Apr 06, 2008 11:48
So I've moved. Again. California was great, but it really didn't feel like the place for me. A gradually-increasing combination of lonliness, poverty and worry about the condition of my family back home finally pushed me into going back to the place I started from. I have mixed feelings about it all, but overall I think-- at least temporarily-- it was the better decision.
It's strange being back. I wasn't gone a particularly long time, but everything feels different. Different faces, different places. So many changes, even amongst my old friends. They all seem so... defeated. It's almost eerie seeing them again.
Getting home was in itself an adventure as well: I checked the fluids in my car for the 1200-mile drive home, and apparently forgot to fully tighten my radiator cap. As a result, my car decided to lose coolant, overheat and die. In the middle of LA. As I watched two cops chase a mexican man down the street, I suddenly realized this was not exactly the place I want to be sitting on the side of the road. Fortunately I came prepared for such a scenario, and I had myself back in optimum condition in about a half-hour. After that, the rest of the drive was smooth sailing.

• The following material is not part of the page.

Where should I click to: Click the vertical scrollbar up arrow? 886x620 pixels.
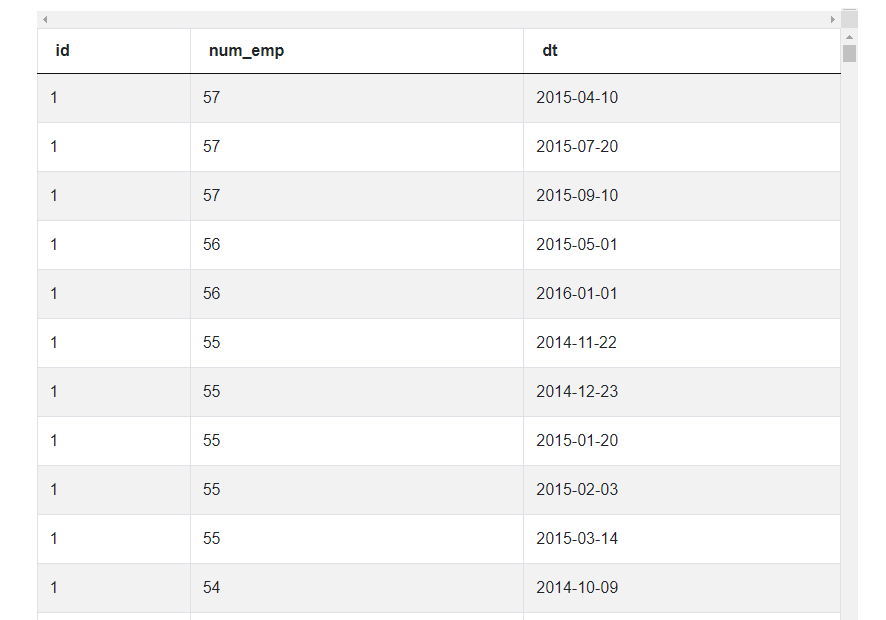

Had a chance to drive through San Luis Obispo, CA, which was Former Home #1. That one was particularly odd. I'm sure everyone else is used to it, but nostalgia is kind of a new one for me. It's such a bizarre feeling to have your brain telling you "Hey, you're home," but at the same time knowing that a place holds nothing for you. San Luis was "home" for nearly 14 years, but now there was nothing there to provide any value to me. It was just a collection of buildings in a place that had once been important to me. What a weird feeling that one is.